The exercise: Copy out, character for character, the stretch of the material from the line containing "Ensemble ski popeye | Vert (20, 1674)" through the line containing "Nos boutiques (19, 2501)", including both of those lines.

Records shown:
** BEGIN **
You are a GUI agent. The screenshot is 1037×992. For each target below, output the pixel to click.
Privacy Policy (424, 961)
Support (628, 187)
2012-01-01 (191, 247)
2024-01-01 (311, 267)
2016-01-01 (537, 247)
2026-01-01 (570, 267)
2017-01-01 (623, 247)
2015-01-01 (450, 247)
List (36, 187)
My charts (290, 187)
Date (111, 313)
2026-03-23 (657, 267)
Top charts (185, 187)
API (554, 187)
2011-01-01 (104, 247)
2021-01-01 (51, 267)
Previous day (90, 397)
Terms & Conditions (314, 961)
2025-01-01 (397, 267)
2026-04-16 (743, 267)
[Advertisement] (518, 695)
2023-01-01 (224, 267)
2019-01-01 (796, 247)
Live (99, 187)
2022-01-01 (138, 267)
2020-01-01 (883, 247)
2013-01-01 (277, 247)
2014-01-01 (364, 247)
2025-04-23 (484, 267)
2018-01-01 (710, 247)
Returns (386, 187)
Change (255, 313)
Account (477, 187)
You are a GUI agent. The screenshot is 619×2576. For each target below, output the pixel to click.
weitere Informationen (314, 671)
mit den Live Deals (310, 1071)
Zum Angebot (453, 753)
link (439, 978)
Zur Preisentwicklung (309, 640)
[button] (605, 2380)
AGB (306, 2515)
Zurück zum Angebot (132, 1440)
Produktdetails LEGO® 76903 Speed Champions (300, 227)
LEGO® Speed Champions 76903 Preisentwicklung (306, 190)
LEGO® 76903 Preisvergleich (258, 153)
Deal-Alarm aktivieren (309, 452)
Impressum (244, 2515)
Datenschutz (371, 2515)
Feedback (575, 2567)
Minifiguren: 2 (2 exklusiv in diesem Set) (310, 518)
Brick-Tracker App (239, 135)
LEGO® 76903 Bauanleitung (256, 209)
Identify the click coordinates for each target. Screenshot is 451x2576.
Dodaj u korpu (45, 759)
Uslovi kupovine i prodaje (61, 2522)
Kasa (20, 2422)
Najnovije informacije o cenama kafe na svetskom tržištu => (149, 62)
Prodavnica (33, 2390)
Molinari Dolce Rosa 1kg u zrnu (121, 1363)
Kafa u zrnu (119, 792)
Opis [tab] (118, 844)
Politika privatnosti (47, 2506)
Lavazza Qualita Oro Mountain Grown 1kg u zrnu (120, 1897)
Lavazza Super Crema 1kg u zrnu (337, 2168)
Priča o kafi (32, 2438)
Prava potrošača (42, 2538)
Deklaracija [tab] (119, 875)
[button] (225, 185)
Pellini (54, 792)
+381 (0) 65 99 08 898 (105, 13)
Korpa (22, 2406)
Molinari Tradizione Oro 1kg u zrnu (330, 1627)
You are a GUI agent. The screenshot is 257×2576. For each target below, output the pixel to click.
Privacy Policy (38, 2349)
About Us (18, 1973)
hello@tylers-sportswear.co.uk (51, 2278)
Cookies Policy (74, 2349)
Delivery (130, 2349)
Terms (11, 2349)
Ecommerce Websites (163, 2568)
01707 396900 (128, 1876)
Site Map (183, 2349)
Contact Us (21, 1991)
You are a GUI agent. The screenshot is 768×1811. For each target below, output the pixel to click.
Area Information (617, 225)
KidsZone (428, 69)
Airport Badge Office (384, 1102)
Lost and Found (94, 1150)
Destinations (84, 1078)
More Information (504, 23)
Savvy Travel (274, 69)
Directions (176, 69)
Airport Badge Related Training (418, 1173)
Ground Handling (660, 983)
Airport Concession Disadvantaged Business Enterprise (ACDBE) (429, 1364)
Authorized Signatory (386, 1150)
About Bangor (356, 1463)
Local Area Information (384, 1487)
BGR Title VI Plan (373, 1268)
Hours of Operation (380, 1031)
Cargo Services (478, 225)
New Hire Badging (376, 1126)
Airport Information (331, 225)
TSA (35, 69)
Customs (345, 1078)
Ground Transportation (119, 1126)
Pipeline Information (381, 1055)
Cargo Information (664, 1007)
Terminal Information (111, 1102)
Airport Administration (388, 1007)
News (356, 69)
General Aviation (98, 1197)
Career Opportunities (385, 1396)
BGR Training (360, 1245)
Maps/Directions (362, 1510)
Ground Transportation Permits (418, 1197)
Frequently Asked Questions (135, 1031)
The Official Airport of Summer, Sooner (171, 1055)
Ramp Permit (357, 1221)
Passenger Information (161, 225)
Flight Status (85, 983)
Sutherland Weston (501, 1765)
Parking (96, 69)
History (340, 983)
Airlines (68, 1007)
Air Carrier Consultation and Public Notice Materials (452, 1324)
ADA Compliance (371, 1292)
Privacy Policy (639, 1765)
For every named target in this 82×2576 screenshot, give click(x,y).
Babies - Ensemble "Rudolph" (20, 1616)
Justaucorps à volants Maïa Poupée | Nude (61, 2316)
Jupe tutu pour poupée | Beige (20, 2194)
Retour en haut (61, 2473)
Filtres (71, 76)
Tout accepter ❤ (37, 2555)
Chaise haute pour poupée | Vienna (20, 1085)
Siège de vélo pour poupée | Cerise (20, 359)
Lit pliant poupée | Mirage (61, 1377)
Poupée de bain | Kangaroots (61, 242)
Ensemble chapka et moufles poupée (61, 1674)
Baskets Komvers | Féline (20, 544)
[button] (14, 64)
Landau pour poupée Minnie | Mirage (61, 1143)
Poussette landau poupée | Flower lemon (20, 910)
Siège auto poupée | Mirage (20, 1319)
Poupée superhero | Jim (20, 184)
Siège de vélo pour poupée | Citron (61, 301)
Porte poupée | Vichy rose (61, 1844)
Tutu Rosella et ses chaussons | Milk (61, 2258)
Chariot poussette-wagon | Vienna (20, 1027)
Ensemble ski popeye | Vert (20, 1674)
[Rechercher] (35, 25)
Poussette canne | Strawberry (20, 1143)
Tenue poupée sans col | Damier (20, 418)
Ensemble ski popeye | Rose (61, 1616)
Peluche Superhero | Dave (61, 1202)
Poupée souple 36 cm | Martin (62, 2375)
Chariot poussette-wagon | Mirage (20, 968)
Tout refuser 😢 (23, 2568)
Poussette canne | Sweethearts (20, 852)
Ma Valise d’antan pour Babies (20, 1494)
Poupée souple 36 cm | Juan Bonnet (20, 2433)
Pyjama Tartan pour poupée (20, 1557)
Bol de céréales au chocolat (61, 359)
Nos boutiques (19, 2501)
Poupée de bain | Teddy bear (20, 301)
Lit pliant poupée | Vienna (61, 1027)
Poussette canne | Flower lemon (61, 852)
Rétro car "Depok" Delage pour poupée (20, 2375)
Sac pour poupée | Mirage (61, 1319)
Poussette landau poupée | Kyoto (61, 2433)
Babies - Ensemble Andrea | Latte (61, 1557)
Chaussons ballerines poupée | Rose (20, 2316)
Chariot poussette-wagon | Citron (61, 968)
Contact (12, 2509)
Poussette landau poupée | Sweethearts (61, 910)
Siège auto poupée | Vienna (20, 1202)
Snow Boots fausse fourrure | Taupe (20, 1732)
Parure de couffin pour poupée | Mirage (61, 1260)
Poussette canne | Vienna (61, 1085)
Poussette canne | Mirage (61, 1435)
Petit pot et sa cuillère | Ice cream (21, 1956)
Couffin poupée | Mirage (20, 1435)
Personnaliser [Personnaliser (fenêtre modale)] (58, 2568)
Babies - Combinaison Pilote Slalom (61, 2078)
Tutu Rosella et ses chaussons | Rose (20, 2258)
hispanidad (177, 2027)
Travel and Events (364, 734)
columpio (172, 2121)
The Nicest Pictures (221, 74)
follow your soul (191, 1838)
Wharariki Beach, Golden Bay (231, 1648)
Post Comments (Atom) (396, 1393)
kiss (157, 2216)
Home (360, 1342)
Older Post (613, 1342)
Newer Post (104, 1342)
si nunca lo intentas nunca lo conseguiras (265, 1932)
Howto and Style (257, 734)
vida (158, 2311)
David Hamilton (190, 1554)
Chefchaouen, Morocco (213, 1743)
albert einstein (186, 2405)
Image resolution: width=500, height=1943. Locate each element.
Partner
** END **
Written response:
Ensemble ski popeye | Vert (20, 1674)
[Rechercher] (35, 25)
Poussette canne | Strawberry (20, 1143)
Tenue poupée sans col | Damier (20, 418)
Ensemble ski popeye | Rose (61, 1616)
Peluche Superhero | Dave (61, 1202)
Poupée souple 36 cm | Martin (62, 2375)
Chariot poussette-wagon | Mirage (20, 968)
Tout refuser 😢 (23, 2568)
Poussette canne | Sweethearts (20, 852)
Ma Valise d’antan pour Babies (20, 1494)
Poupée souple 36 cm | Juan Bonnet (20, 2433)
Pyjama Tartan pour poupée (20, 1557)
Bol de céréales au chocolat (61, 359)
Nos boutiques (19, 2501)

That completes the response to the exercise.